## DOCUMENT EXTRACT
Kingsolver credits her careers in scientific writing and journalism with instilling in her a writer's discipline and broadening her "fictional possiblities." Describing herself as a shy person who would generally prefer to stay at home with her computer, she explains that "journalism forces me to meet and talk with people I would never run across otherwise."
From 1985 through 1987, Kingsolver was a freelance journalist by day, but she was writing fiction by night. Married to a chemist in 1985, she suffered from insomnia after becoming pregnant the following year. Instead of following her doctor's recommendation to scrub the bathroom tiles with a toothbrush, Kingsolver sat in a closet and began to write The Bean Trees, a novel about a young woman who leaves rural Kentucky (accent intact) and finds herself living in urban Tucson.
The Bean Trees, published by HarperCollins in 1988, and reissued in a special ten-year anniversary hardcover edition in 1998, was enthusiastically received by critics. But, perhaps more important to Kingsolver, the novel was read with delight and, even, passion by ordinary readers. "A novel can educate to some extent," she told Publishers Weekly. "But first, a novel has to entertain--that's the contract with the reader: you give me ten hours and I'll give you a reason to turn every page. I have a commitment to accessiblity. I believe in plot. I want an English professor to understand the symbolism while at the same time I want the people I grew up with--who may not often read anything but the Sears catalogue--to read my books."
For Kingsolver, writing is a form of political activism. When she was in her twenties she discovered Doris Lessing. "I read the Children of Violence novels and began to understand how a person could write about the problems of the world in a compelling and beautiful way. And it seemed to me that was the most important thing I could ever do, if I could ever do that."
The Bean Trees was followed by the collection, Homeland and Other Stories (1989), the novels Animal Dreams (1990), and Pigs in Heaven (1993), and the bestselling High Tide in Tucson: Essays from Now and Never (1995). Kingsolver has also published a collection of poetry, Another America: Otra America (Seal Press, 1992, 1998), and a nonfiction book, Holding the Line: Women in the Great Arizona Mine Strike of l983 (ILR Press/Cornell University Press, 1989, 1996). The Poisonwood Bible, published in 1998, earned accolades at home and abroad, and was an Oprah's Book Club selection.
Barbara's Prodigal Summer, released in November of 2000, is a novel set in a rural farming community in southern Appalachia. Small Wonder, April 2002, presents twenty-three wonderfully articulate essays. Here Barbara raises her voice in praise of nature, family, literature, and the joys of everyday life while examining the genesis of war, violence, and poverty in our world.

## DATA LISTING

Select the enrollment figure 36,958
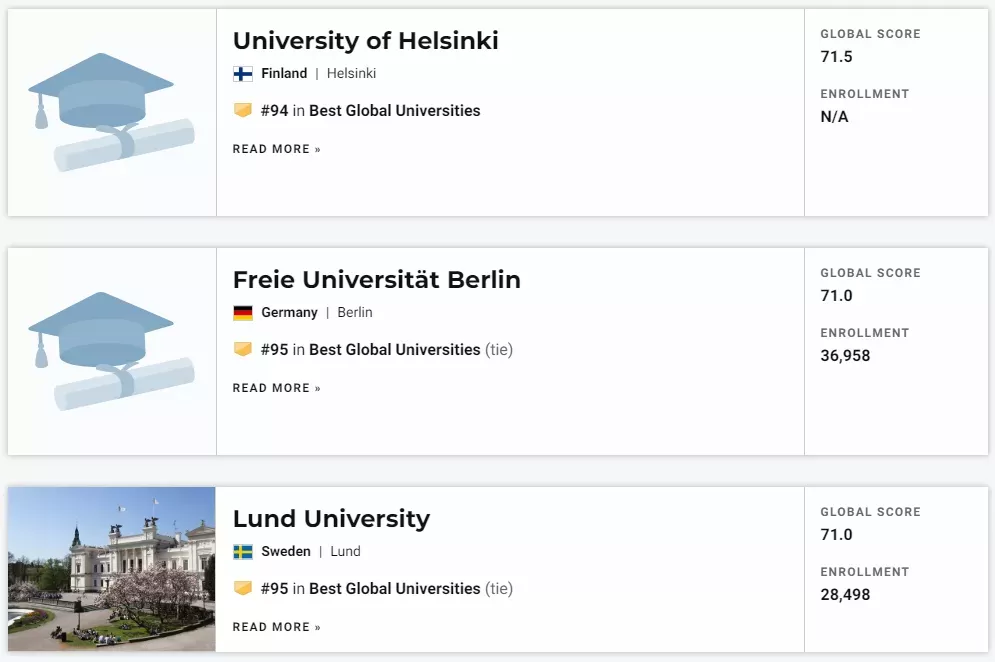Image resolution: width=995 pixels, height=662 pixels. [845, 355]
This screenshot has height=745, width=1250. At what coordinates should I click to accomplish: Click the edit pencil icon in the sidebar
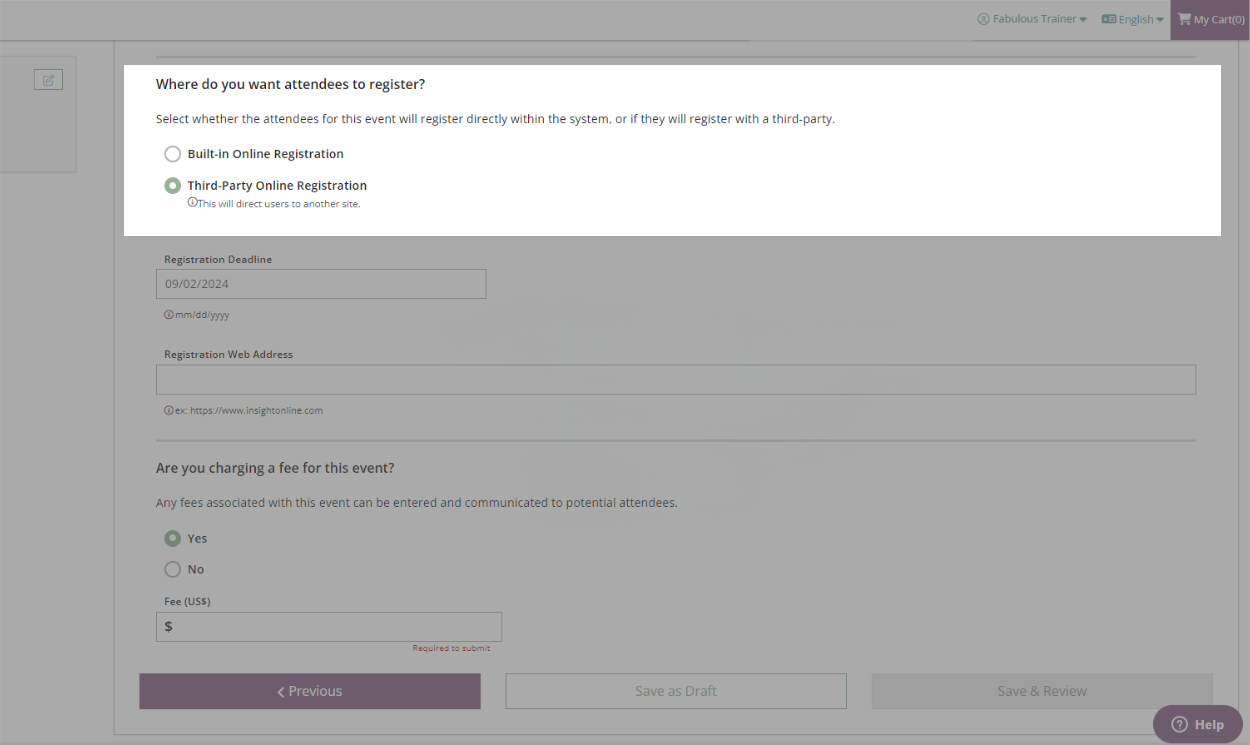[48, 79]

==

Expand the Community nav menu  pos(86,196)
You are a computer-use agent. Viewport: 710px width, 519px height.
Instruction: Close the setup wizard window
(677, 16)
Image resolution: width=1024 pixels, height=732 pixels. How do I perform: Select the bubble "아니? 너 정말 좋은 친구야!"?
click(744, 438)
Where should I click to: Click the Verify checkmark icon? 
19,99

## ASSIGNED TASK
Copy the passage above about Kingsolver's writing career, between "Kingsolver credits her" and "in urban Tucson.", inclusive.

## YOUR RESPONSE
Kingsolver credits her careers in scientific writing and journalism with instilling in her a writer's discipline and broadening her "fictional possiblities." Describing herself as a shy person who would generally prefer to stay at home with her computer, she explains that "journalism forces me to meet and talk with people I would never run across otherwise."
From 1985 through 1987, Kingsolver was a freelance journalist by day, but she was writing fiction by night. Married to a chemist in 1985, she suffered from insomnia after becoming pregnant the following year. Instead of following her doctor's recommendation to scrub the bathroom tiles with a toothbrush, Kingsolver sat in a closet and began to write The Bean Trees, a novel about a young woman who leaves rural Kentucky (accent intact) and finds herself living in urban Tucson.